Traffic, Noise, Pollution
Countries such as Switzerland and Finland have traffic fines proportional to income. This ensures that high-income individuals who may be unaffected by fixed fines do not take a calculated risk to break traffic laws henceforth such measures increase road safety. Enacting such a measure would require modifying HTA in the Ontario Legislature, which I could not do as a Toronto Councillor, but parking fines fall under the City's jurisdiction. Collecting parking fines proportional to the value of the vehicle could result in additional revenue.
Fine Fairness & feasability
Increased income from such fines can and should be used to subsidize free parking or reduced rates for electric vehicles, which are less polluting in terms of air and noise. I have also advocated access fees for downtown access (with exceptions for residents) since 2018, but have stopped upon realizing that congestion fees or highway tolls would likely be opposed by the current provincial government, much like they were opposed by the previous government.
Going back to 2011, CBC wrote that some drivers are able to seemingly avoid parking fines while citizens with proper permits get tickets and as anyone who ever had to dispute a wrongfully issued ticket can confirm, disputing tickets is so time consuming, possibly by design, that for busy Torontonians it is often easier to just pay it. Additionally, for many of our neighbours who complain about by-law infractions, enforcement is rare and ineffective.
This is obviously not a problem that only Toronto is experiencing, but other cities have dealt with it in a novel way. Most notably, NYC has empowered citizens to issue a ticket to idling commercial vehicles using a City-issued app and on a successful prosecution, the issuer gets a percentage of the fine. If we think about it, this makes a lot of sense.
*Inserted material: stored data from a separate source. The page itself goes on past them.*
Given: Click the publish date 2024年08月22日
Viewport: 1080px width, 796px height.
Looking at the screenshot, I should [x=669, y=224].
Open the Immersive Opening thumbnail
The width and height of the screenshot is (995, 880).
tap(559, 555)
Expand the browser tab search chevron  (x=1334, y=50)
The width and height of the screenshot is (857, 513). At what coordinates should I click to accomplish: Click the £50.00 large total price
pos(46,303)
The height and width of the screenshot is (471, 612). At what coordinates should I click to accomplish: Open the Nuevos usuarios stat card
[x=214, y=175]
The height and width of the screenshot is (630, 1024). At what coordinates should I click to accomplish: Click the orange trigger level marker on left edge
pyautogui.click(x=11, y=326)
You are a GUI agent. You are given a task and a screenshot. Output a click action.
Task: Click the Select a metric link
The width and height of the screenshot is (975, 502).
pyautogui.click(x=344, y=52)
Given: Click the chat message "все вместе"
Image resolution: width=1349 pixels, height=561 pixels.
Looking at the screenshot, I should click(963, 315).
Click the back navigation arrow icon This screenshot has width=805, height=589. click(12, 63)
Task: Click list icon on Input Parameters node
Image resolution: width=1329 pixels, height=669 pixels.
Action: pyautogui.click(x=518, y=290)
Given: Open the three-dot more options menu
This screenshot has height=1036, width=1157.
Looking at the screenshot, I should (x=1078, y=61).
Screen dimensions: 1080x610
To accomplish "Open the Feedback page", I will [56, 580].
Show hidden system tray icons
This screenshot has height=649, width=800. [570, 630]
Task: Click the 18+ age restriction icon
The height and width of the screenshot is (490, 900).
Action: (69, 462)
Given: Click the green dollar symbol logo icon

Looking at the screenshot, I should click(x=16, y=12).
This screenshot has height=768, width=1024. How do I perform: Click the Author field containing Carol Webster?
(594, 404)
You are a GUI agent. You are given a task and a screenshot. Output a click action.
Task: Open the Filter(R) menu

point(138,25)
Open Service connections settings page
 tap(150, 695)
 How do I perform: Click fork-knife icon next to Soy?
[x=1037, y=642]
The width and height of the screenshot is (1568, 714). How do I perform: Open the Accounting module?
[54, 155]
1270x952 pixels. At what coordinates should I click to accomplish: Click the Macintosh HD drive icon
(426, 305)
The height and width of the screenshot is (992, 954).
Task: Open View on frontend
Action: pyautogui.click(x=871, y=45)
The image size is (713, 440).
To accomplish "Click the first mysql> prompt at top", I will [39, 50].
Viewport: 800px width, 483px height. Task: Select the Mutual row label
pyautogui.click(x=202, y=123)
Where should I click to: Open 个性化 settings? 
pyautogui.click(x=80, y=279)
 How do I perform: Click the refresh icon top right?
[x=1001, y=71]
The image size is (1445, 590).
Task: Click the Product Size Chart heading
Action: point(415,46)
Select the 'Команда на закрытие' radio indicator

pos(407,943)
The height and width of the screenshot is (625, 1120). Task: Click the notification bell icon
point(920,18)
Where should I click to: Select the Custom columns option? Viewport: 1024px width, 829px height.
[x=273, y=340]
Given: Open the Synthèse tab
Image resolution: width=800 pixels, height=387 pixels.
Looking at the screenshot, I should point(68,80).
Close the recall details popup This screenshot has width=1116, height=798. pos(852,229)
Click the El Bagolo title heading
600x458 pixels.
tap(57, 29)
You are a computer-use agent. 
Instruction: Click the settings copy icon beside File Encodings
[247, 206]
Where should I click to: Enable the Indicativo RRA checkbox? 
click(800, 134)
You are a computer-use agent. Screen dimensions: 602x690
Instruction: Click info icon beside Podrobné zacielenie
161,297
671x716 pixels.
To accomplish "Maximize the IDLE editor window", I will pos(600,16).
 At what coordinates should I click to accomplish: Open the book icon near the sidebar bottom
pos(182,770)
Enforcing an idling bylaw is costly and low on the city's list of priorities, but it is high for downtown dwellers; retired people in particular may find the noise and pollution created by such vehicles, combined with the cities lack of response particularly frustrating. Allowing citizens to issue such tickets improves everyone's wellbeing!
In Canada, we already have a similar "vigilante-like" provision in the criminal code, more specifically section 504 (incidentally, also the number of a very popular streetcar line on King St in our Ward 10): private prosecutions, which allows citizens or corporations to commence criminal proceedings against another entity, when police and/or the Crown fail to do so (and as shown in the Acumen video, the Crown retains the power to intervene). Given that such a prosecution is more dangerous for indictable offenses, it makes a lot of sense to offer the power to report by-law infractions to citizens alike, providing an additional option for cases where enforcement is lacking !
I have made a number of posts on this matter which I will summarize shortly into a policy position:
positive feedback loop bro fb
high speed rail fb
cyclists in high park letter fb
automated bollards (twt)
Consistent with my belief that expanding cycling and public transportation infrastructure is the best way to get Toronto moving and alleviate climate change effects, I often (re)-tweet ideas for improving traffic from accounts such as Taras Grascoe, Adam Bronkhorst, Brent Toderian, Cycling Professor, David Zipper, RM Transit, Stephen Wickens, Matt Eliott, Cycle Toronto.